**WORKING DATA:**
___

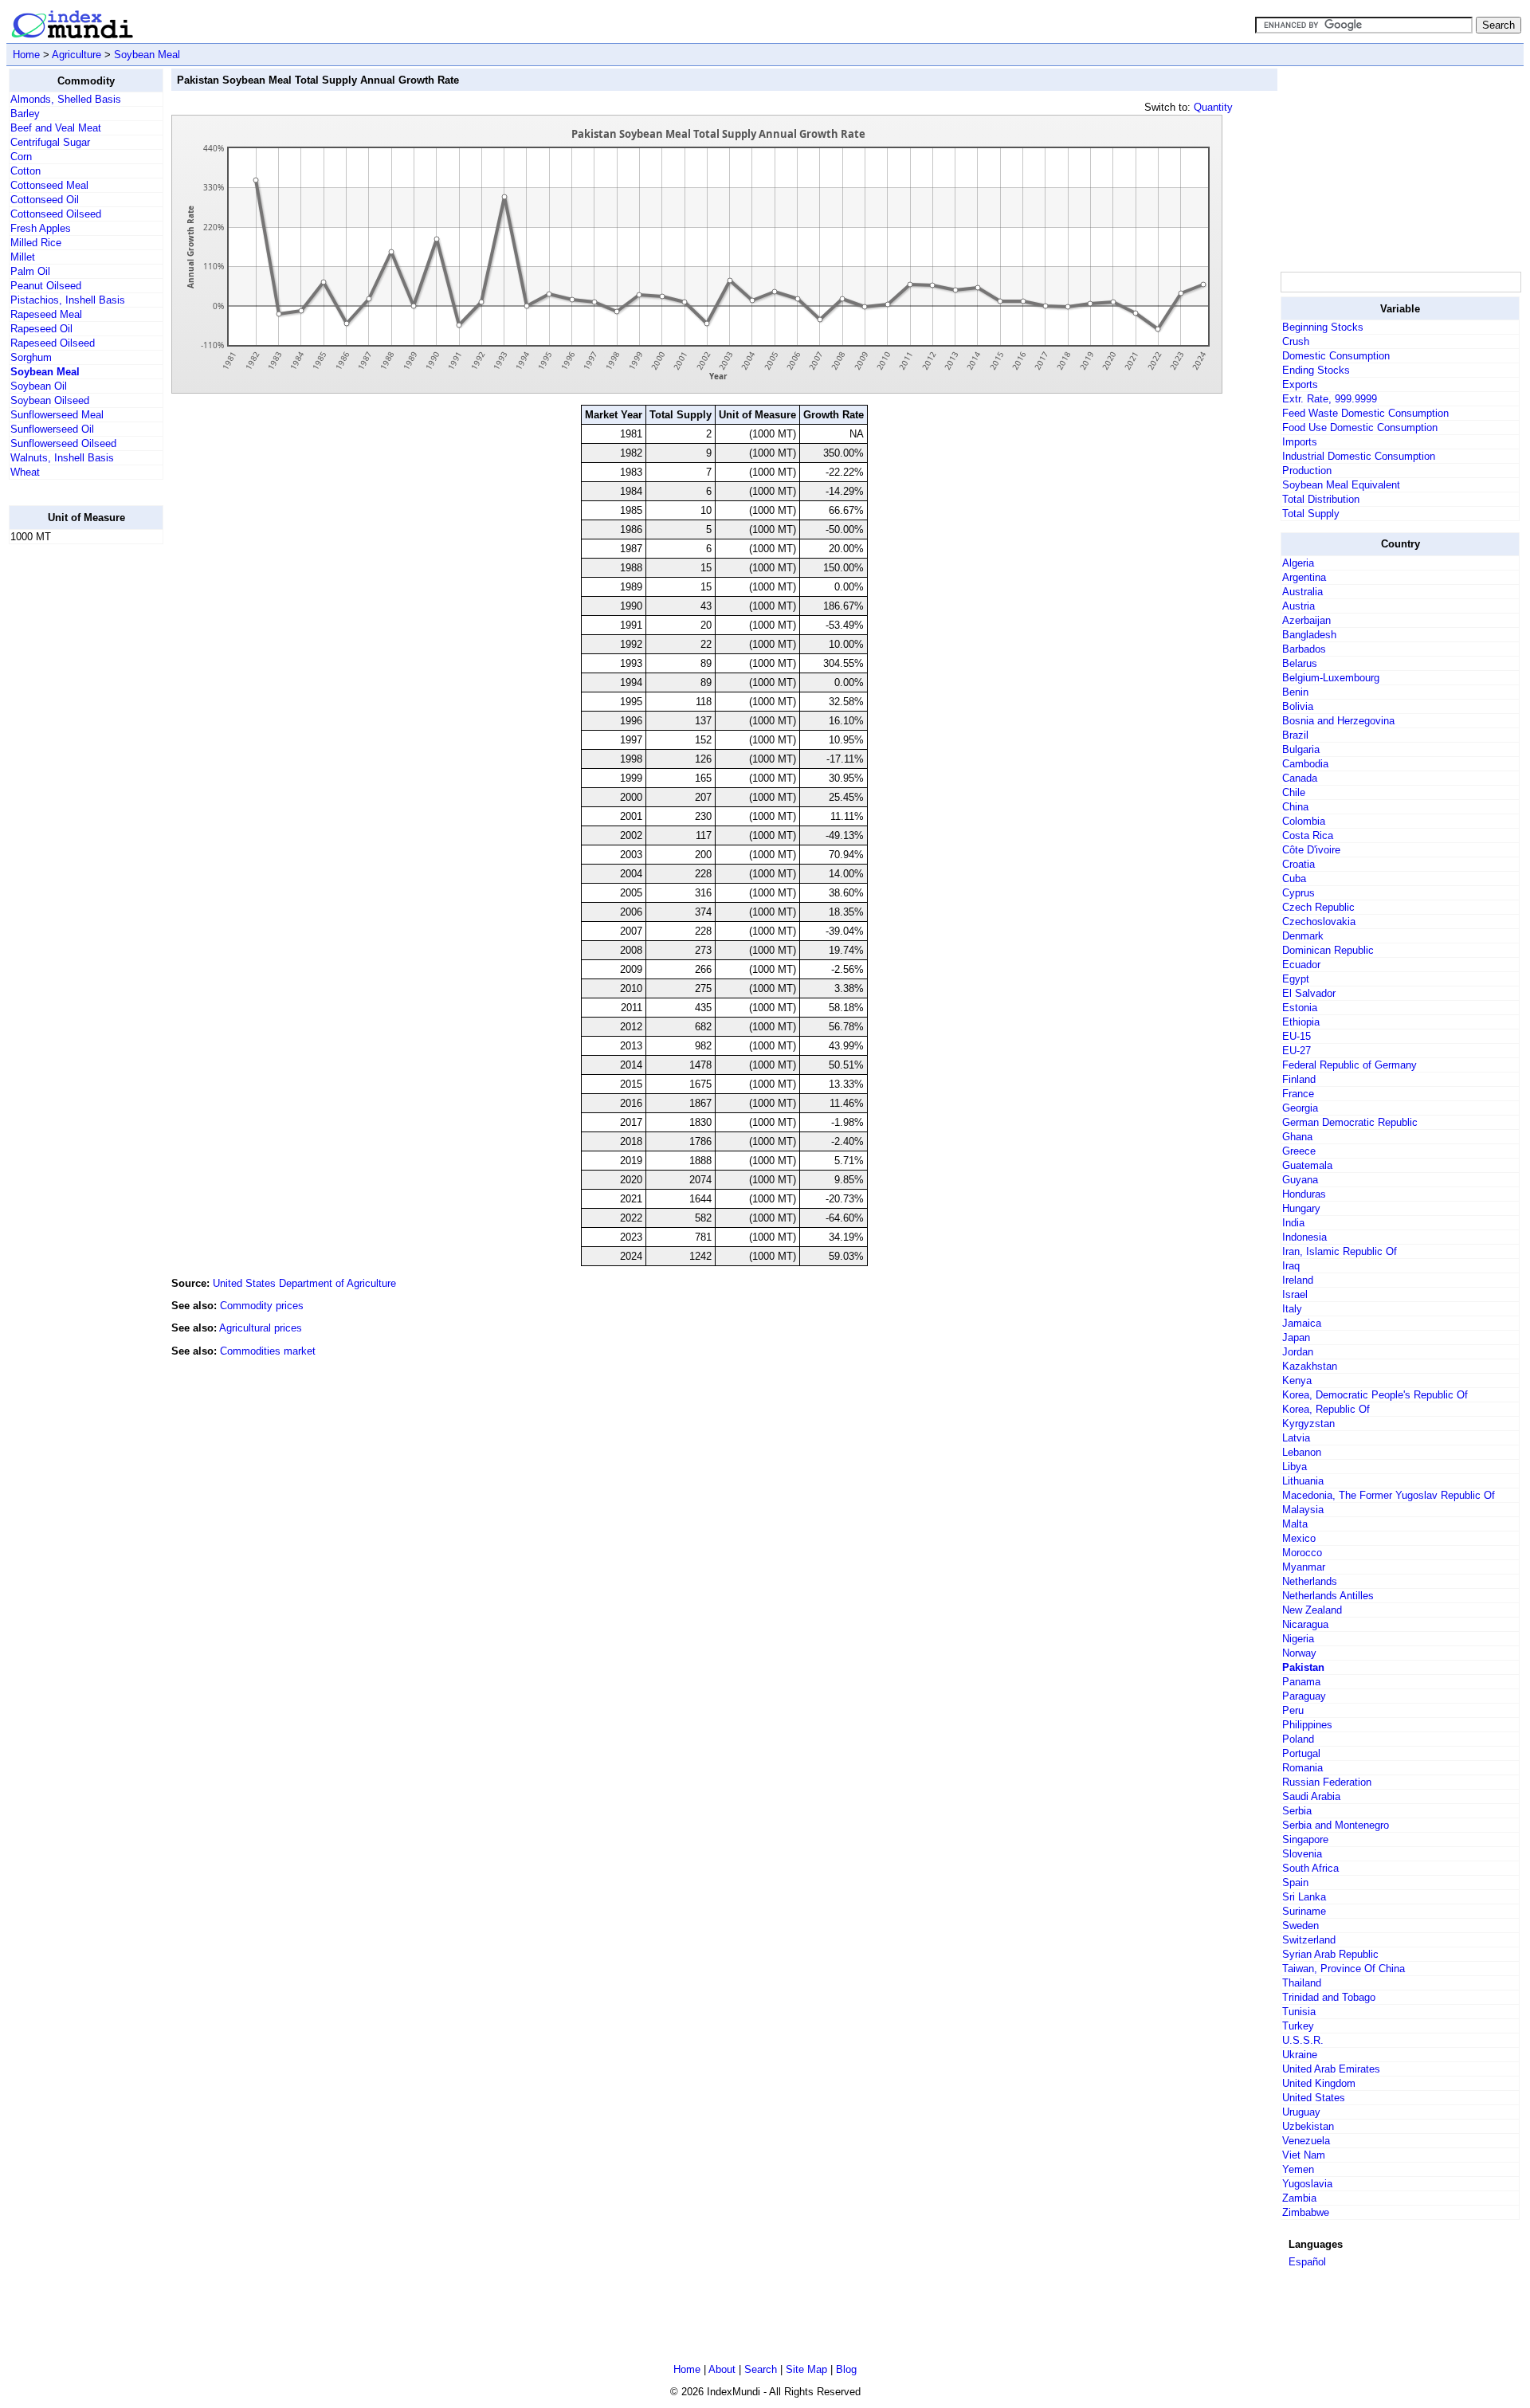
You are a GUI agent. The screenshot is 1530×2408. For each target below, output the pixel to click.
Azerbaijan (1306, 620)
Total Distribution (1320, 499)
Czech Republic (1318, 907)
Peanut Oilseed (45, 286)
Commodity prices (262, 1306)
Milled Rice (35, 243)
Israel (1295, 1294)
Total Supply (1311, 514)
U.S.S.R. (1303, 2040)
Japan (1296, 1337)
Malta (1295, 1524)
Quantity (1213, 107)
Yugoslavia (1307, 2184)
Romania (1302, 1768)
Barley (25, 114)
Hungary (1301, 1208)
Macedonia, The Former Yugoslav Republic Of (1388, 1495)
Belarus (1299, 663)
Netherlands (1309, 1581)
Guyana (1300, 1180)
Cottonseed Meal (49, 185)
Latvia (1296, 1438)
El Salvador (1309, 993)
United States (1313, 2098)
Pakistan (1303, 1667)
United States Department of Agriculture (304, 1283)
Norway (1299, 1653)
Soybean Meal (147, 55)
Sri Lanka (1304, 1897)
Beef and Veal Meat (55, 128)
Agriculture (76, 55)
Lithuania (1303, 1481)
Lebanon (1301, 1452)
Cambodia (1305, 764)
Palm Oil (30, 271)
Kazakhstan (1309, 1366)
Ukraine (1299, 2055)
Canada (1299, 778)
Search (760, 2369)
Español (1307, 2262)
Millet (22, 257)
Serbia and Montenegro (1335, 1825)
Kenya (1297, 1380)
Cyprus (1298, 893)
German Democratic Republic (1350, 1122)
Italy (1292, 1309)
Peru (1293, 1710)
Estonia (1299, 1008)
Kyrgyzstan (1308, 1424)
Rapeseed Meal (46, 314)
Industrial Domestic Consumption (1358, 456)
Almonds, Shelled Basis (65, 99)
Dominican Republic (1328, 950)
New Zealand (1312, 1610)
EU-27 (1296, 1051)
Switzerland (1309, 1940)
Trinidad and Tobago (1328, 1997)
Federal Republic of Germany (1349, 1065)
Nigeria (1298, 1639)
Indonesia (1304, 1237)
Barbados (1304, 649)
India (1293, 1223)
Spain (1295, 1882)
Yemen (1298, 2169)
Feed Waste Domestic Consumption (1365, 413)
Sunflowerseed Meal (57, 415)
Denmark (1303, 936)
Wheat (25, 472)
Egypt (1295, 979)
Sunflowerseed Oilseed (63, 443)
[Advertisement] (72, 796)
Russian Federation (1326, 1782)
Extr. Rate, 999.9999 (1329, 399)
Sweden (1300, 1925)
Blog (846, 2369)
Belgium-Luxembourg (1330, 678)
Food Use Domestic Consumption (1360, 427)
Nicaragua (1305, 1624)
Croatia (1298, 864)
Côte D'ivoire (1311, 850)
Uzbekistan (1308, 2126)
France (1298, 1094)
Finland (1299, 1079)
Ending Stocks (1316, 370)
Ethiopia (1301, 1022)
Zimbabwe (1305, 2212)
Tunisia (1299, 2012)
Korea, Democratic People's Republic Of (1375, 1395)
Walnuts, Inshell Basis (62, 458)
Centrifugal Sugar (50, 142)
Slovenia (1302, 1854)
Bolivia (1297, 706)
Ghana (1297, 1137)
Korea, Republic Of (1326, 1409)
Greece (1299, 1151)
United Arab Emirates (1331, 2069)
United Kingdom (1318, 2083)
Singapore (1305, 1839)
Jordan (1297, 1352)
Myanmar (1303, 1567)
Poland (1298, 1739)
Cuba (1294, 878)
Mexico (1299, 1538)
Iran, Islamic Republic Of (1339, 1251)
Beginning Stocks (1322, 327)
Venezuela (1306, 2141)
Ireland (1297, 1280)
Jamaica (1301, 1323)
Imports (1299, 442)
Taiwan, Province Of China (1343, 1969)
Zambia (1299, 2198)
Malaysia (1303, 1510)
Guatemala (1307, 1165)
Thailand (1301, 1983)
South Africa (1310, 1868)
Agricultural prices (260, 1328)
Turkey (1298, 2026)
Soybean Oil (38, 386)
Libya (1294, 1467)
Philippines (1307, 1725)
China (1295, 807)
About (722, 2369)
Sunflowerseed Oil (52, 429)
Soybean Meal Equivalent (1341, 485)
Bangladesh (1309, 635)
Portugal (1301, 1753)
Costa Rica (1307, 835)
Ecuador (1301, 965)
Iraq (1291, 1266)
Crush (1295, 341)
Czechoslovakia (1318, 922)
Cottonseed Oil (44, 200)
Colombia (1303, 821)
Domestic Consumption (1336, 356)
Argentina (1304, 577)
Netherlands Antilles (1328, 1596)
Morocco (1302, 1553)
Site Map (806, 2369)
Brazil (1295, 735)
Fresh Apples (40, 228)
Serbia (1297, 1811)
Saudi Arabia (1311, 1796)
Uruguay (1301, 2112)
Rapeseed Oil (41, 329)
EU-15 (1296, 1036)
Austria (1298, 606)
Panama (1301, 1682)
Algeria (1298, 563)
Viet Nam (1303, 2155)
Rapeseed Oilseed (52, 343)
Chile (1293, 792)
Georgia (1300, 1108)
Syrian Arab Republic (1330, 1954)
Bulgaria (1301, 749)
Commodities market (268, 1351)
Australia (1302, 592)
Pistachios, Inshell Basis (67, 300)
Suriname (1304, 1911)
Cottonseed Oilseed (55, 214)
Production (1307, 471)
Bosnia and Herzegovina (1338, 721)
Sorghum (31, 357)
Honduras (1304, 1194)
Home (26, 55)
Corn (21, 157)
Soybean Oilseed (49, 400)
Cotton (25, 171)
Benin (1295, 692)
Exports (1300, 384)
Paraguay (1304, 1696)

___

**WHAT THE TASK ASKS:** I need every line of the material that includes "Netherlands", so please copy them out.

**ANSWER BOX:**
Netherlands (1309, 1581)
Netherlands Antilles (1328, 1596)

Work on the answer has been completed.